Dynamic-LLaVA: Efficient Multimodal Large Language Models via Dynamic Vision-language Context Sparsification

Authors: Wenxuan Huang, Zijie Zhai, Yunhang Shen, Shaosheng Cao, Fei Zhao, Xiangfeng Xu, Zheyu Ye, Shaohui Lin

ICLR 2025 | Venue PDF | Archive PDF | Plain Text | LLM Run Details

Reproducibility Variable Result LLM Response
Research Type Experimental Extensive experiments also demonstrate that Dynamic-LLa VA achieves efficient inference for MLLMs with negligible understanding and generation ability degradation or even performance gains compared to the full-context inference baselines.
Researcher Affiliation Collaboration 1East China Normal University 2Xiamen University 3Xiaohongshu Inc. 4Nanjing University 5Key Laboratory of Advanced Theory and Application in Statistics and Data Science, MOE, China
Pseudocode No No explicit pseudocode or algorithm blocks are provided in the main text. The methodology is described using mathematical equations and textual explanations.
Open Source Code Yes Code is available at https://github.com/Osilly/dynamic_llava .
Open Datasets Yes For vision understanding evaluations, we use the commonly used vision understanding benchmarks to evaluate the performance similar as LLa VA-1.5, such as VQAv2 (Goyal et al., 2017), GQA (Hudson & Manning, 2019), Viz Wiz (Gurari et al., 2018), Sci QA (Lu et al., 2022), Text VQA (Singh et al., 2019), POPE (Li et al., 2023b), MMBench (en) (Liu et al., 2023b), SEED (image) (Li et al., 2023a) and MM-Vet (Yu et al., 2023).

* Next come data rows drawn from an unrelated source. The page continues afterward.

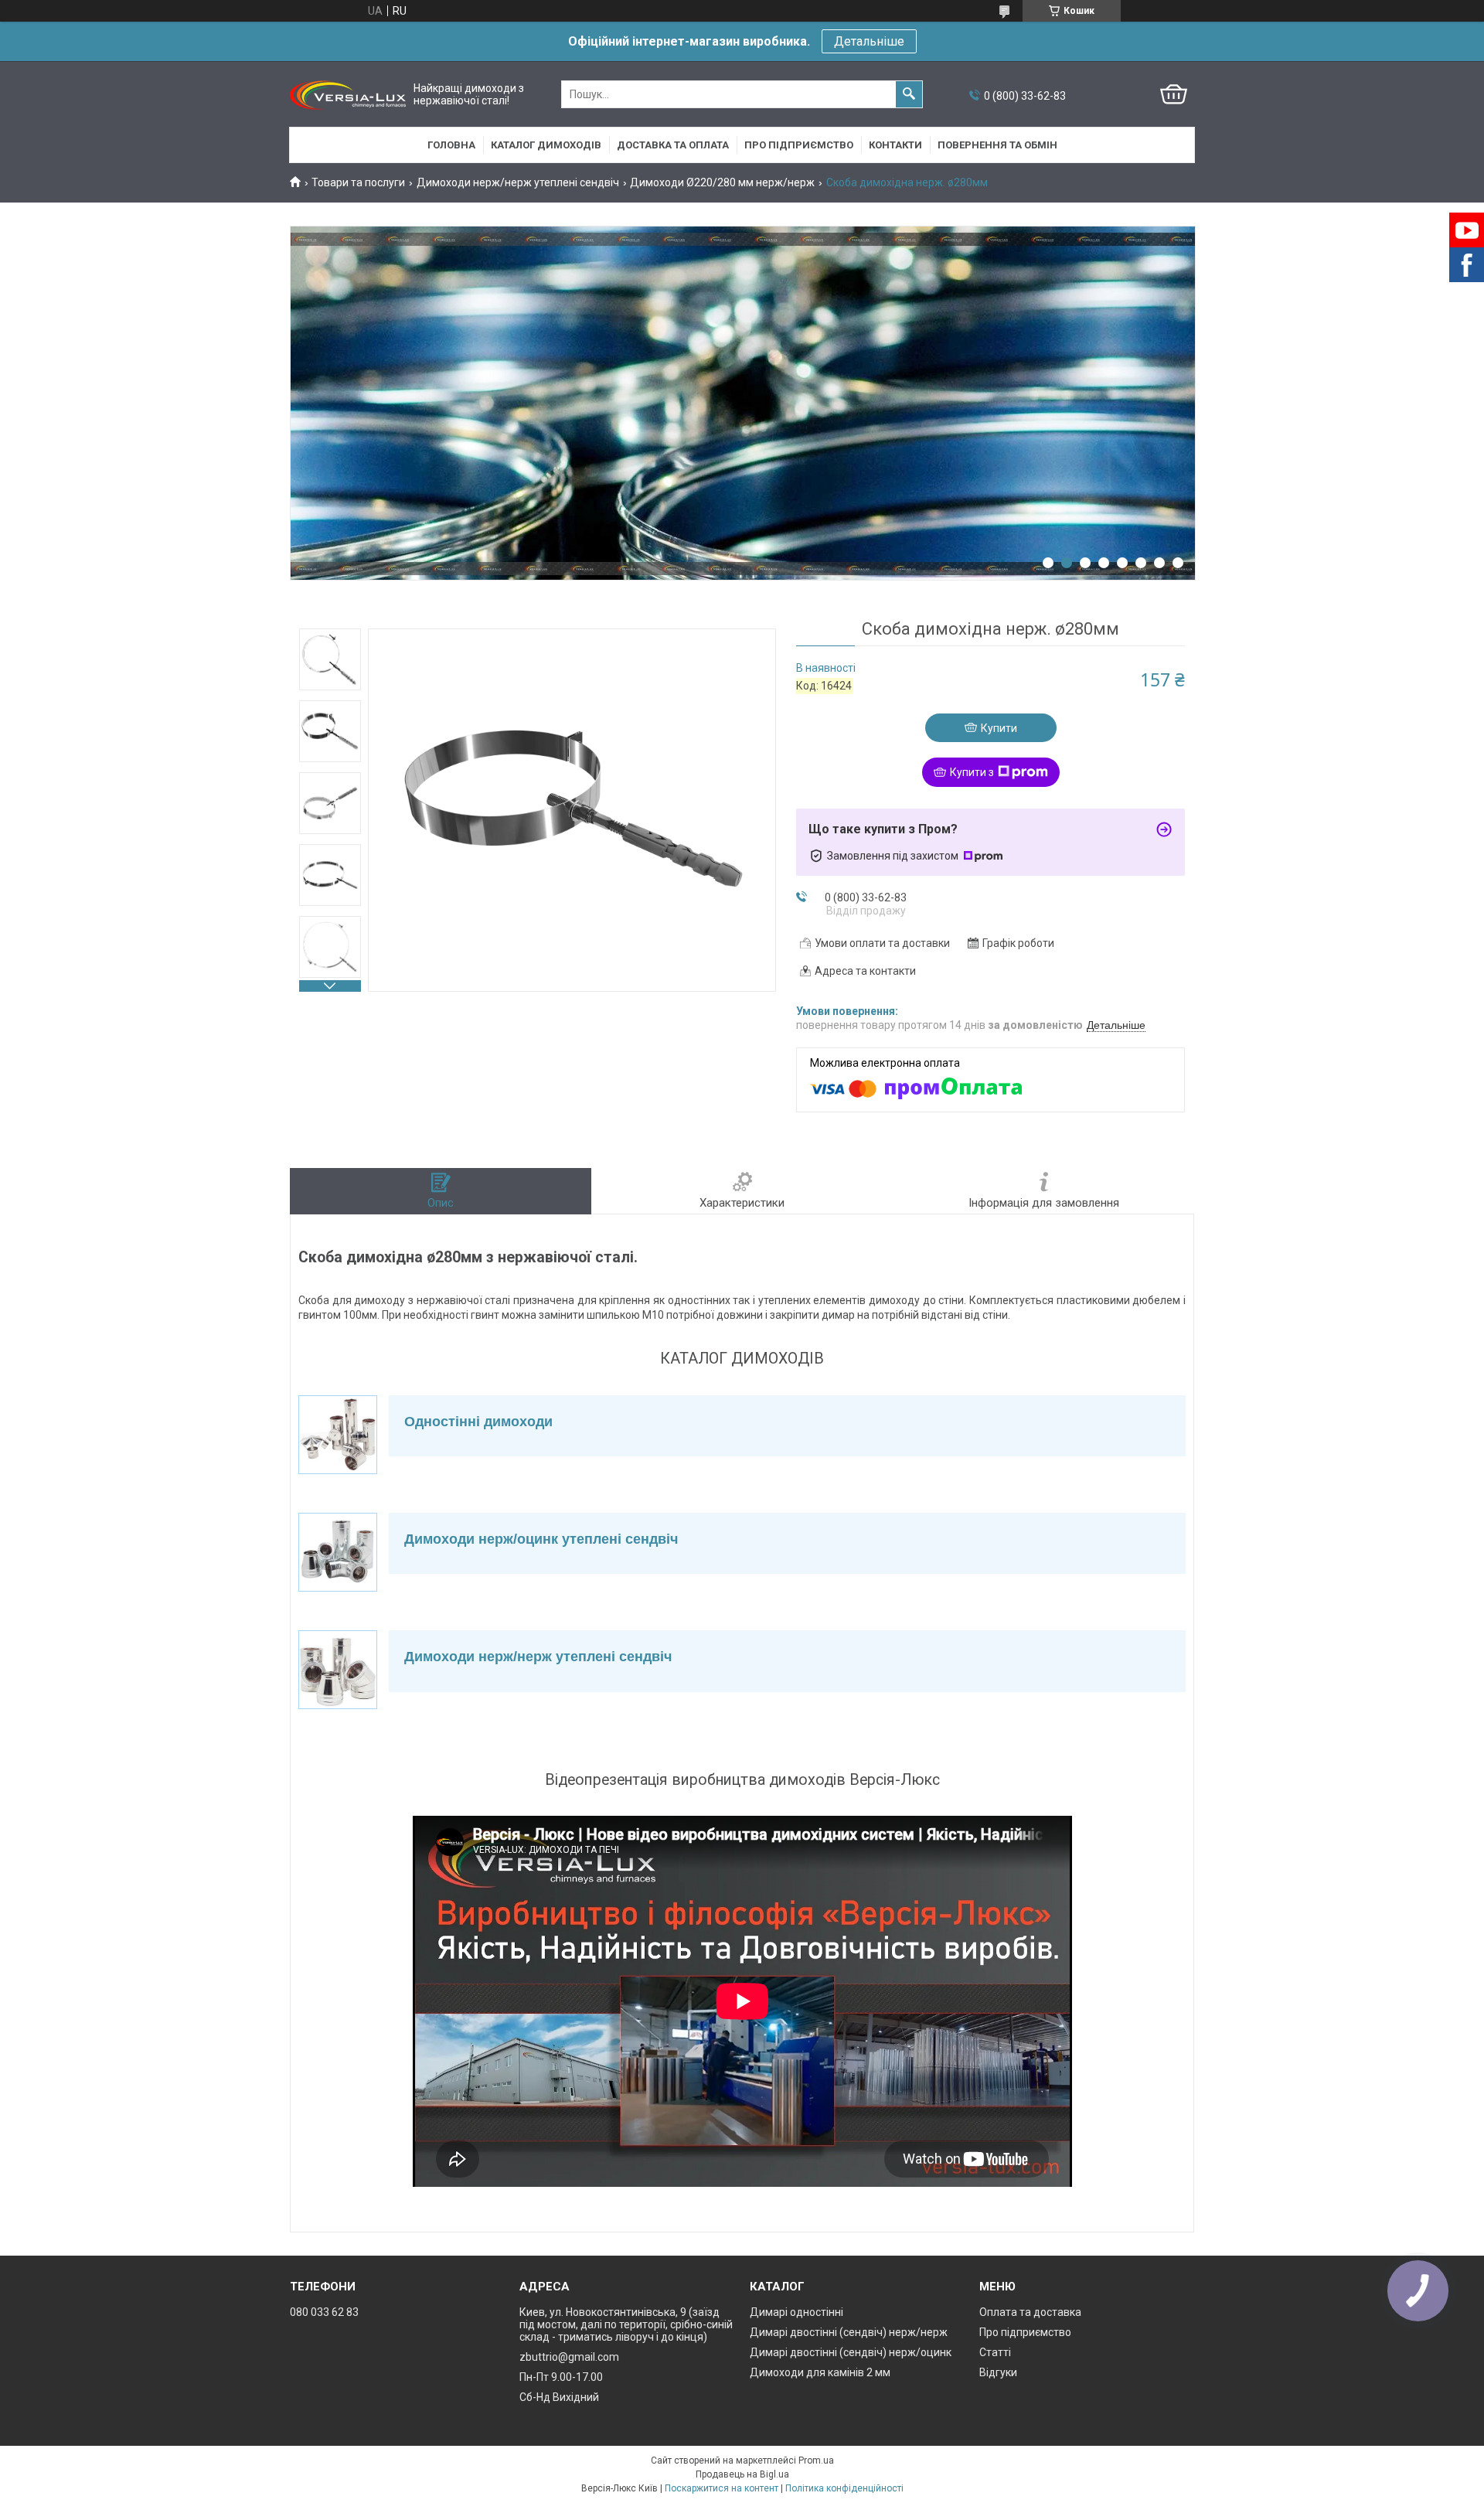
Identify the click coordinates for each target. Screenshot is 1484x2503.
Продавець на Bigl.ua (742, 2474)
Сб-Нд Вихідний (559, 2397)
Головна (451, 145)
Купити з (972, 772)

Furthermore, we also use the vision-centric vision understanding benchmarks, such as MMVP (Tong et al., 2024b), Real World QA (x AI, 2024) and CVBench-2D (Tong et al., 2024a).
Dataset Splits No No explicit train/validation/test dataset splits are provided in the paper. The paper mentions using "commonly used vision understanding benchmarks" and constructing specific subsets for evaluation (e.g., "selecting 1,000 instances from the LVISInstruct4V dataset"), but does not detail explicit percentages or counts for training, validation, and test splits within its own experimental setup.
Hardware Specification Yes All of the methods are trained on 8 NVIDIA A100 (80G) using Pytorch (Paszke et al., 2019). The results are measured in one A100 (80G) and the batch size is fixed to 8.
Software Dependencies No The paper mentions using Pytorch (Paszke et al., 2019) but does not provide a specific version number for it or any other software dependencies.
Experiment Setup Yes The hyper-parameters of which decoder layer to sparsify the tokens (l), the sample used for training should have a minimum output text token length (LENOT ) and the weight of the regularization term (λ) are set to 2, 50 and 100 in all experiments, respectively. During training, we freeze the vision encoder and projector, updating only the parameters of LLM and predictors. The initial learning rates for LLM and predictors are set at 5e-6 and 2e-4, respectively, with a fixed global batch size of 64.